STATED EXERCISE =
Put the lines of the records below into a Markdown table with the columns "No." and "Line", starting at the line that contains "Open the 发布设置 tab" and stopping after the line that contains "click(413, 31)". Number the rows, skip blank lines, and leave out the pictures.

====== MATERIAL SUPPLIED ======

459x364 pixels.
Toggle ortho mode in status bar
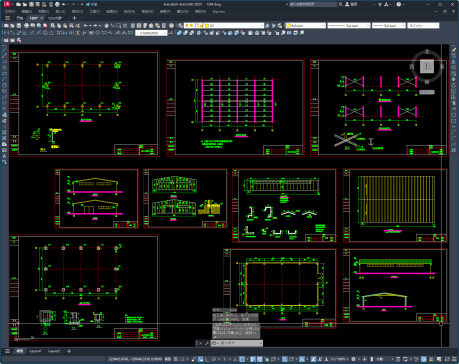point(207,359)

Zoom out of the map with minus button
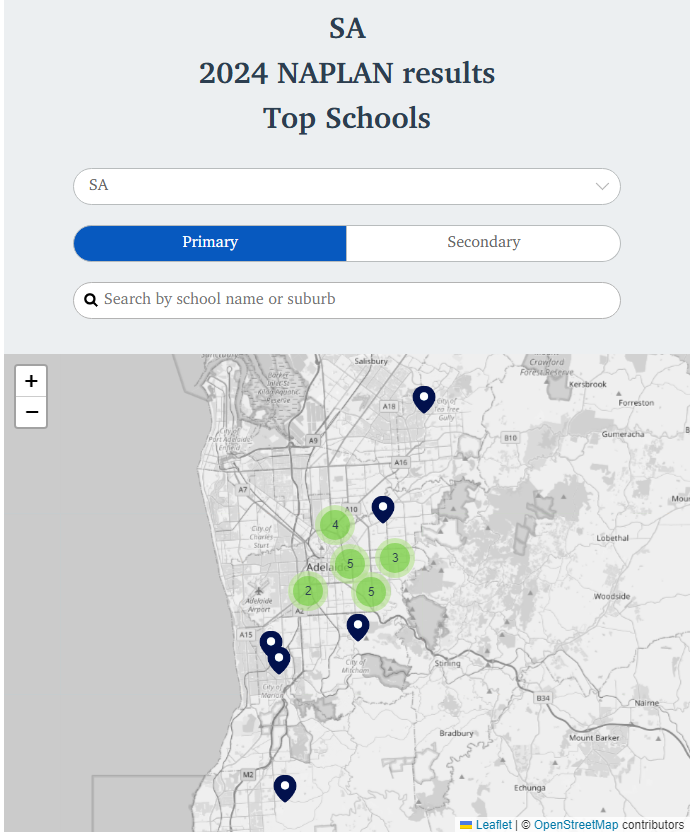click(x=31, y=412)
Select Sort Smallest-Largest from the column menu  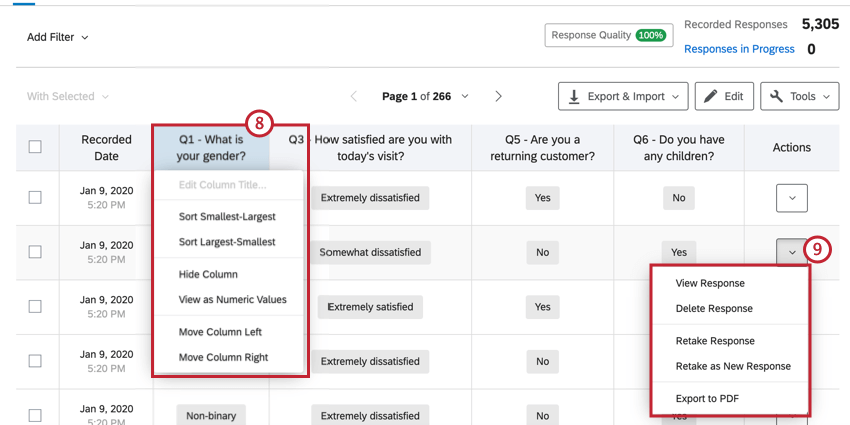(227, 216)
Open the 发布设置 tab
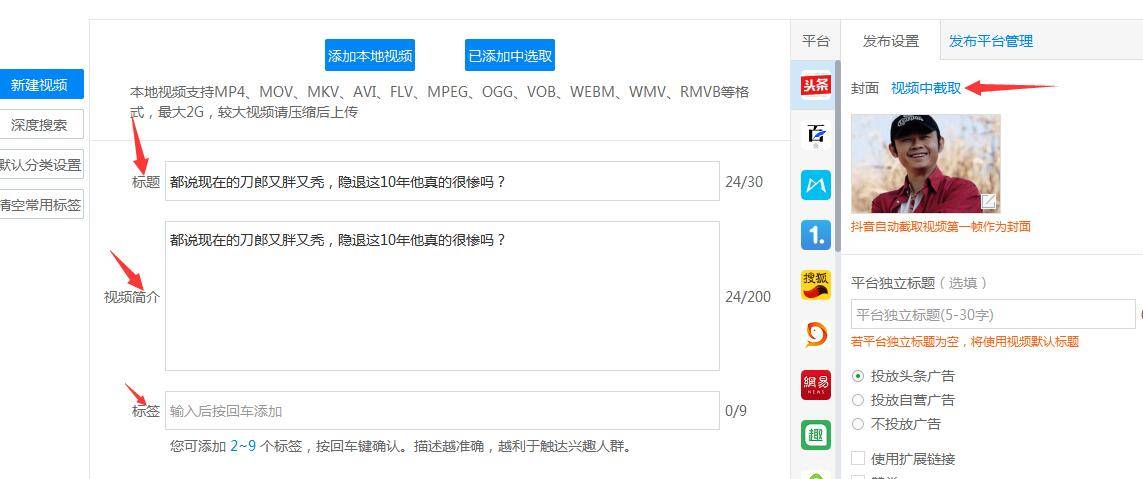This screenshot has width=1143, height=479. pos(890,41)
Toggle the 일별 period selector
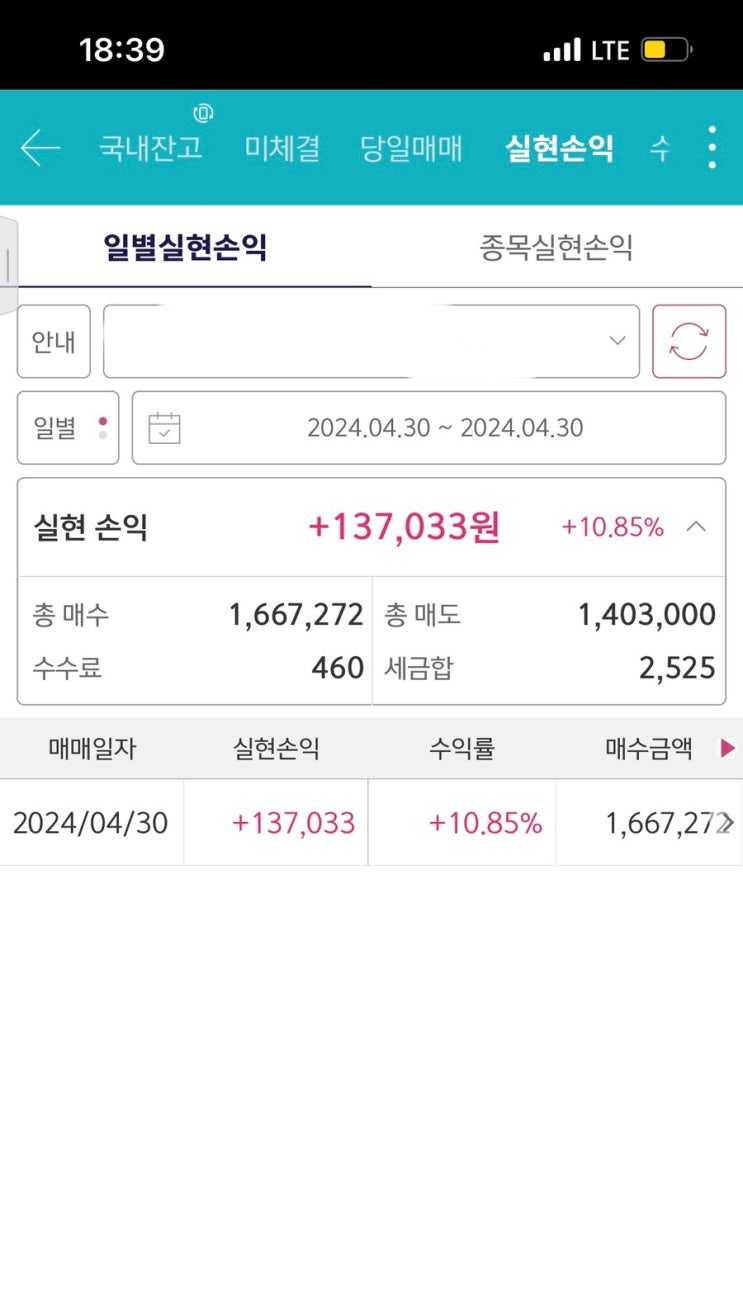This screenshot has width=743, height=1309. coord(68,428)
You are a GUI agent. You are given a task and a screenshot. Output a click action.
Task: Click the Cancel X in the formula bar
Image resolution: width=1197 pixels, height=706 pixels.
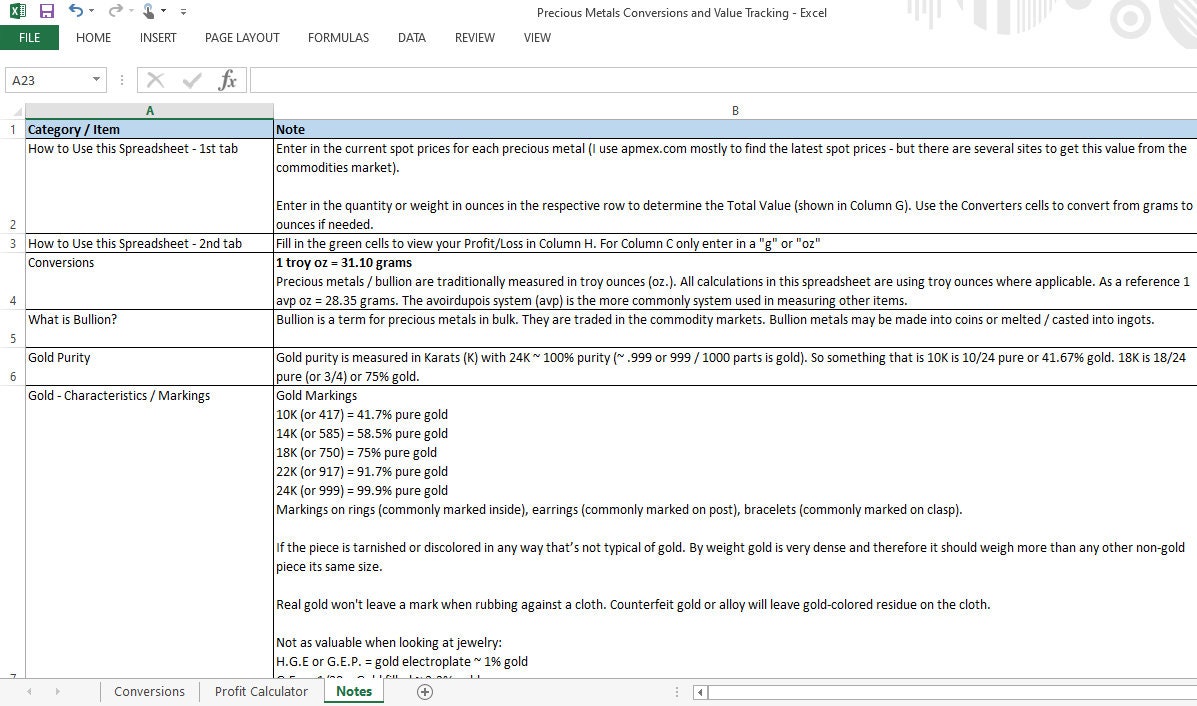(156, 79)
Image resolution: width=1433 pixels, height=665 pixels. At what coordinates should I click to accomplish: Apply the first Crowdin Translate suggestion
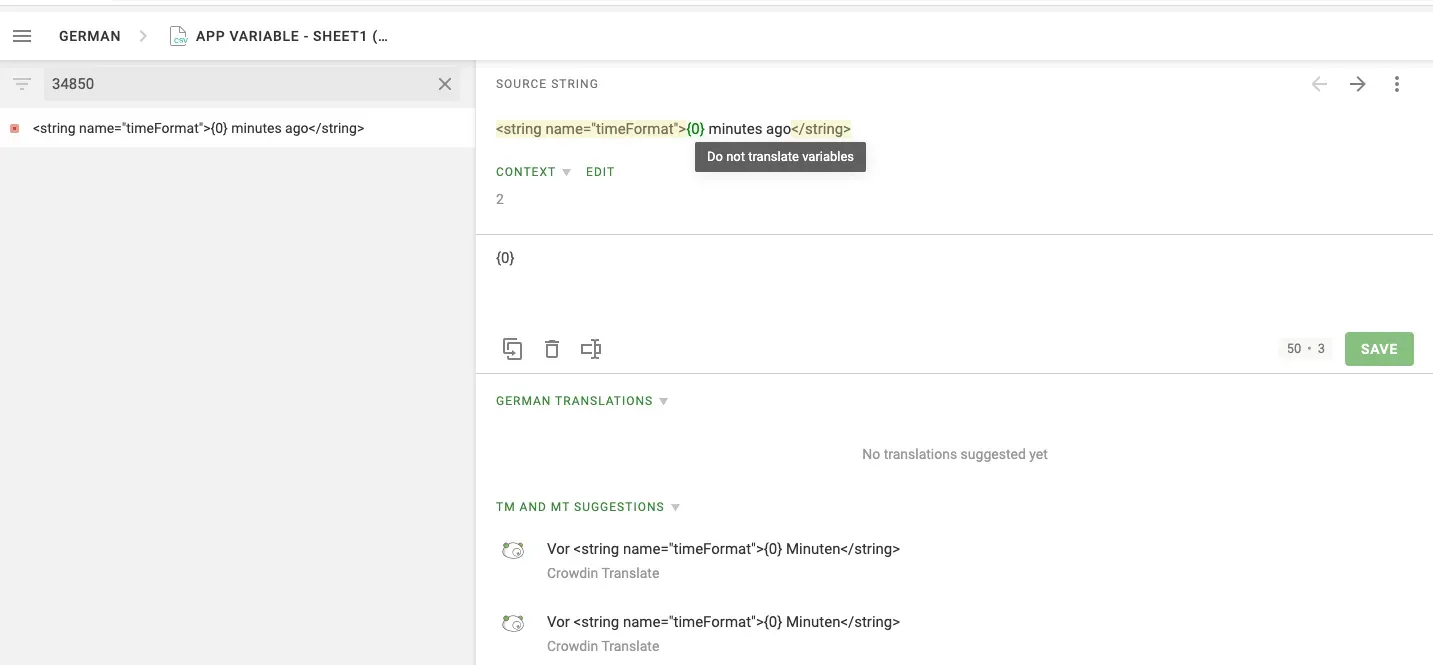click(x=723, y=549)
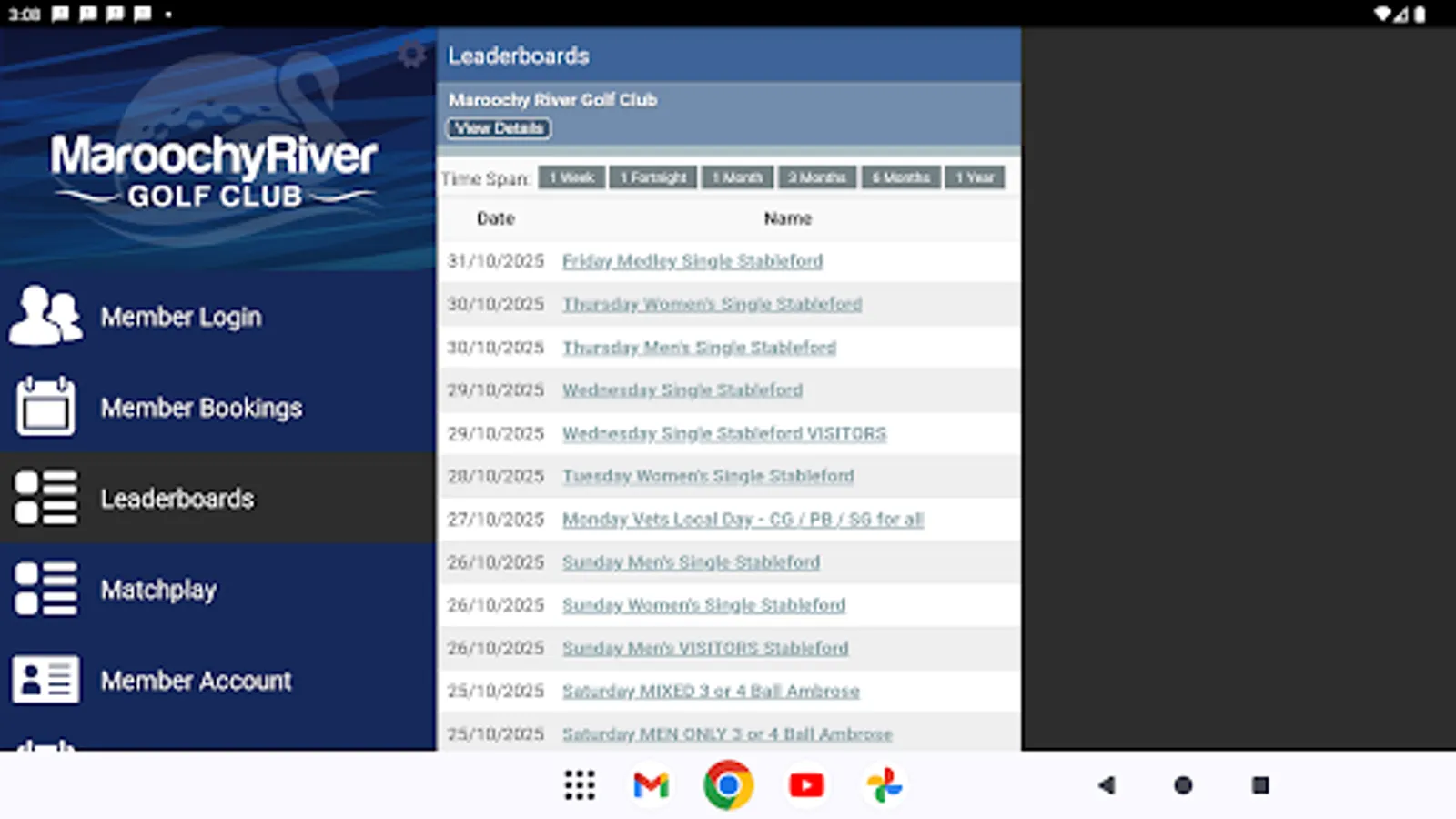Choose the 3 Months time span
Viewport: 1456px width, 819px height.
tap(816, 177)
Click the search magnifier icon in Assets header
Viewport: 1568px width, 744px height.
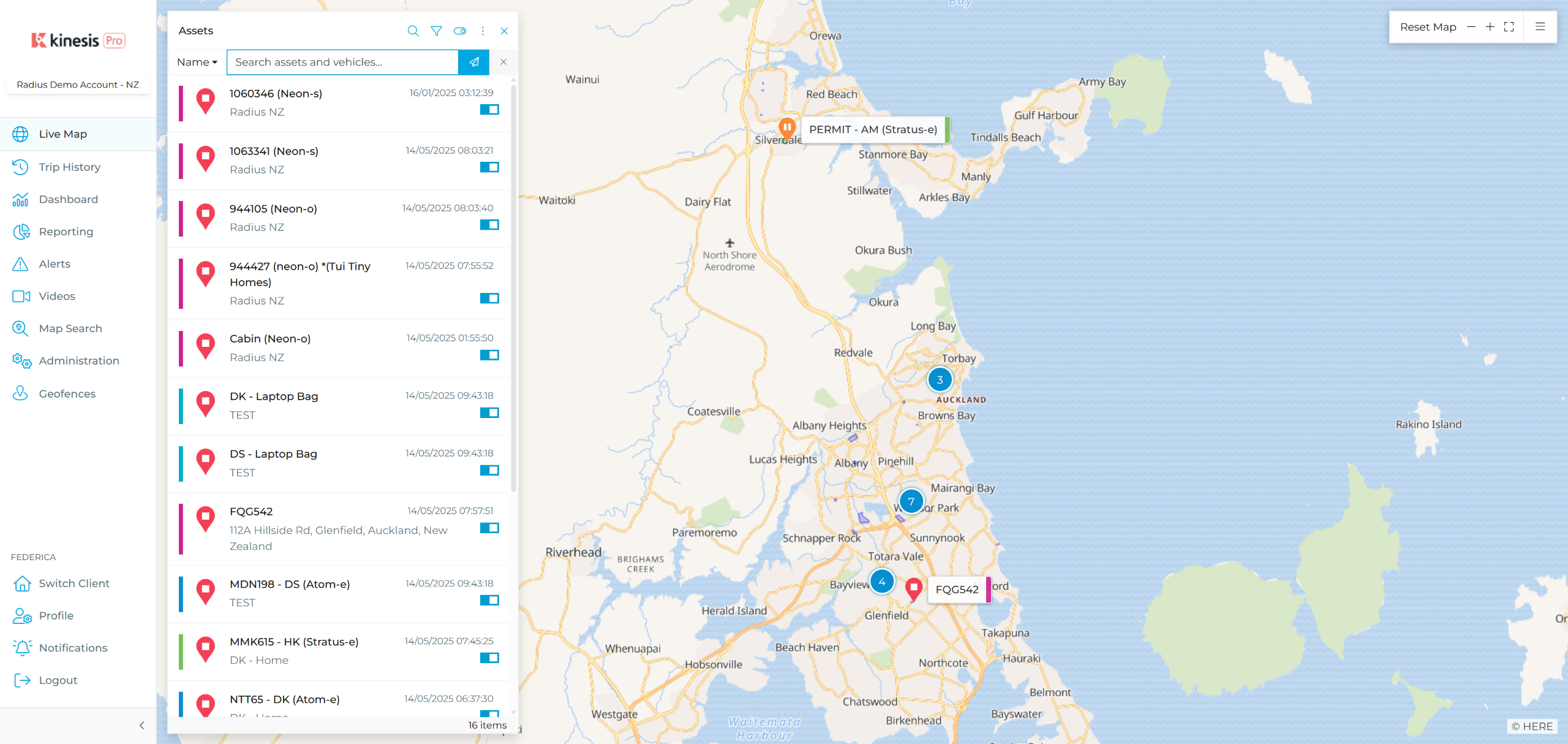click(413, 31)
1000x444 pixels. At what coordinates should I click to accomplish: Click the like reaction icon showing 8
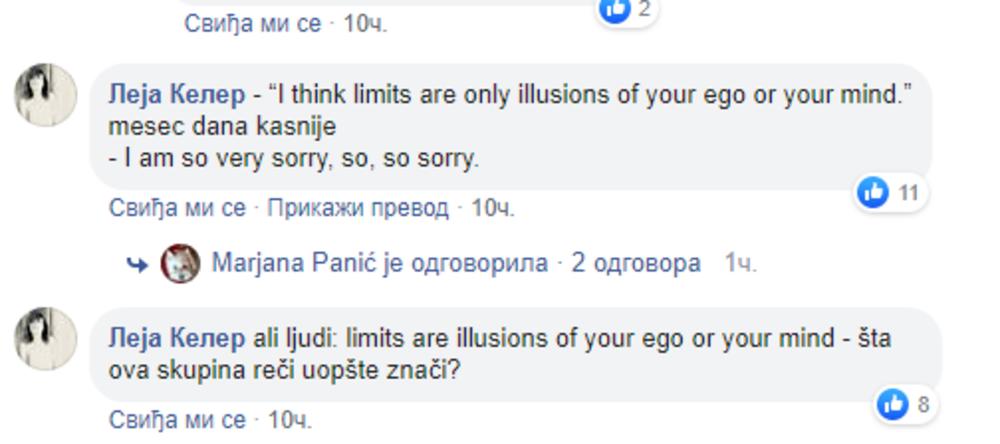pos(892,404)
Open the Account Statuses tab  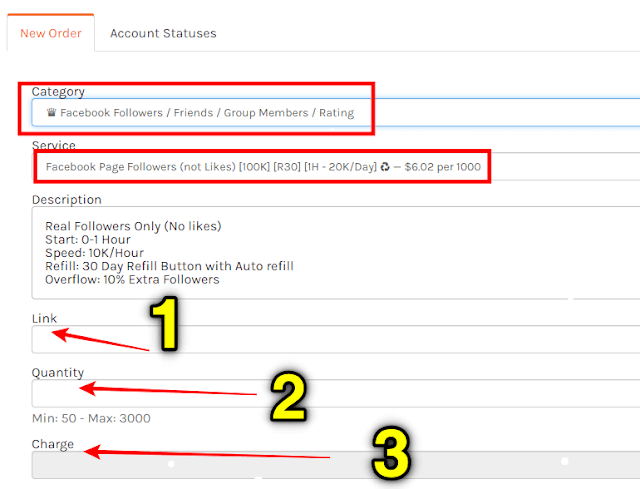163,33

======

COMPLETED TASK =
| No. | Line |
|---|---|
| 1 | Open the 发布设置 tab |
| 2 | This screenshot has width=1143, height=479. pos(890,41) |
| 3 | Toggle the 일별 period selector |
| 4 | This screenshot has width=743, height=1309. coord(68,428) |
| 5 | You are a GUI agent. You are given a task and a screenshot. Output a click action. |
| 6 | Task: Click the Cancel X in the formula bar |
| 7 | Image resolution: width=1197 pixels, height=706 pixels. |
| 8 | (156, 79) |
| 9 | Image resolution: width=1433 pixels, height=665 pixels. At what coordinates should I click to accomplish: Apply the first Crowdin Translate suggestion |
| 10 | click(x=723, y=549) |
| 11 | Choose the 3 Months time span |
| 12 | Viewport: 1456px width, 819px height. |
| 13 | tap(816, 177) |
| 14 | Click the search magnifier icon in Assets header |
| 15 | Viewport: 1568px width, 744px height. |
| 16 | click(413, 31) |